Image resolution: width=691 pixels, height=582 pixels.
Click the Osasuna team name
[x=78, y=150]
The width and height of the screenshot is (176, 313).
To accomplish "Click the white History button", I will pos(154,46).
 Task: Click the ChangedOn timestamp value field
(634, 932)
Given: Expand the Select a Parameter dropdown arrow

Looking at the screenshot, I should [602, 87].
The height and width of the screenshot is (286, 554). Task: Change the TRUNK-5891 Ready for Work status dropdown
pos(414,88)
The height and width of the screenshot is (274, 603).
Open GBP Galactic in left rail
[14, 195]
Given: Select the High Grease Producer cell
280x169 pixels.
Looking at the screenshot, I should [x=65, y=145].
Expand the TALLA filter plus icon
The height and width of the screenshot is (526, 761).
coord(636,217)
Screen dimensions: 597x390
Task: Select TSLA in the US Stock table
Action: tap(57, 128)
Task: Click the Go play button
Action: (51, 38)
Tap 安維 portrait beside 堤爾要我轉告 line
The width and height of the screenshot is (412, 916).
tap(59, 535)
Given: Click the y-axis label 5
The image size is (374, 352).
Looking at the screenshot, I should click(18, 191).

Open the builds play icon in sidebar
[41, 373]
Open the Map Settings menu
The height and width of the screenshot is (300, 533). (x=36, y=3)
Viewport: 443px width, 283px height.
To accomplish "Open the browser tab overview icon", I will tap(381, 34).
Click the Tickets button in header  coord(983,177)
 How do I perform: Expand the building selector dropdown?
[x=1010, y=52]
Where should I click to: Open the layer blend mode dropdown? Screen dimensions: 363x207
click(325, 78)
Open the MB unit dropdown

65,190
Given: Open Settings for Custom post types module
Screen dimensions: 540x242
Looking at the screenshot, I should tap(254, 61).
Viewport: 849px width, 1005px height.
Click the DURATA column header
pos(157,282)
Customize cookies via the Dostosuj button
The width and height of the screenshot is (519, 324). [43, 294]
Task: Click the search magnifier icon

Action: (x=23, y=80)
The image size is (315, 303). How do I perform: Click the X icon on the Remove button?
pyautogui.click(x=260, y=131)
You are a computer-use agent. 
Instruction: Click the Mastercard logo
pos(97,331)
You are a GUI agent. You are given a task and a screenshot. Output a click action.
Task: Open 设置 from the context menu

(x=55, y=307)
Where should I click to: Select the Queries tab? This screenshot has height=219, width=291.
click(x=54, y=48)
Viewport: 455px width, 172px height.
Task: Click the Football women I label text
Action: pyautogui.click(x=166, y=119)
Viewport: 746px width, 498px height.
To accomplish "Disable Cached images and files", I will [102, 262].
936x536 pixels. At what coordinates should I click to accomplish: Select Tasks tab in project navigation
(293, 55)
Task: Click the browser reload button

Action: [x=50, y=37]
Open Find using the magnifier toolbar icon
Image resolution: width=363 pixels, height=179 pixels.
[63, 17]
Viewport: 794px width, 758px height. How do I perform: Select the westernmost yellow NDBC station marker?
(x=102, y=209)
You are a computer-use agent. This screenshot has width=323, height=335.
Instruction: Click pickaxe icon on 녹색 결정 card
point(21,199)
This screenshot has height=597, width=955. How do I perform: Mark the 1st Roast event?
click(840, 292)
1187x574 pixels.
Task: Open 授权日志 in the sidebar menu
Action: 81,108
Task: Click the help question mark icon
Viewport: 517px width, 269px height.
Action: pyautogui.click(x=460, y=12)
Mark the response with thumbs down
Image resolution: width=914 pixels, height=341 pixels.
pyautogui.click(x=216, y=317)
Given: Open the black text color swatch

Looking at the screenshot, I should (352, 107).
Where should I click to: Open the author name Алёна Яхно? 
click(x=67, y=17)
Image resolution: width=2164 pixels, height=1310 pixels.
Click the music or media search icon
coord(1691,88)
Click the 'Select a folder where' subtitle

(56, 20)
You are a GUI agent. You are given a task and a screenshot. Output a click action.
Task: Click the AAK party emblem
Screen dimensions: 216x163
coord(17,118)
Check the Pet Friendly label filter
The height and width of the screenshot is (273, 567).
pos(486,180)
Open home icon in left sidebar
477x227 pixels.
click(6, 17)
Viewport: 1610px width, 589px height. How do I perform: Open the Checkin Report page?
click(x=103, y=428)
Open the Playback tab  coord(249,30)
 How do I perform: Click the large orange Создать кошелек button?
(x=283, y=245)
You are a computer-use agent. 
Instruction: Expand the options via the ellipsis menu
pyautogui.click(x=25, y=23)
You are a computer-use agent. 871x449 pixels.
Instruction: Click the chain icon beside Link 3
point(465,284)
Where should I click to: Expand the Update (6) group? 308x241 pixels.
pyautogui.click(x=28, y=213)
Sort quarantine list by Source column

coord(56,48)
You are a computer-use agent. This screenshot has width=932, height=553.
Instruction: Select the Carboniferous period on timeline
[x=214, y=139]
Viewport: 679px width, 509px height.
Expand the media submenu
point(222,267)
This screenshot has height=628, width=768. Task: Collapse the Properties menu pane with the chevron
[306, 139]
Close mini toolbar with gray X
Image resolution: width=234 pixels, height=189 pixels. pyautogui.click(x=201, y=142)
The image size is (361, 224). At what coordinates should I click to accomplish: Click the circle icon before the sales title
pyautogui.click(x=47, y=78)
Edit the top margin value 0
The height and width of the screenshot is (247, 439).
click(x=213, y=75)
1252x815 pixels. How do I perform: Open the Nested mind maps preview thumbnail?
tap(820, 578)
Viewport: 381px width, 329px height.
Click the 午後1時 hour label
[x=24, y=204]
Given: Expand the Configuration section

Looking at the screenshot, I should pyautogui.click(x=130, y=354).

### PROBLEM DESCRIPTION
Each line from the top of the listing down to and including the one containing "Expand the TALLA filter plus icon" should be transcribed exactly; nothing else is to be output.

### RESPONSE TO THIS TASK
Image resolution: width=691 pixels, height=582 pixels.
Click the Osasuna team name
[x=78, y=150]
The width and height of the screenshot is (176, 313).
To accomplish "Click the white History button", I will pos(154,46).
 Task: Click the ChangedOn timestamp value field
(634, 932)
Given: Expand the Select a Parameter dropdown arrow

Looking at the screenshot, I should [602, 87].
The height and width of the screenshot is (286, 554). Task: Change the TRUNK-5891 Ready for Work status dropdown
pos(414,88)
The height and width of the screenshot is (274, 603).
Open GBP Galactic in left rail
[14, 195]
Given: Select the High Grease Producer cell
280x169 pixels.
Looking at the screenshot, I should [x=65, y=145].
Expand the TALLA filter plus icon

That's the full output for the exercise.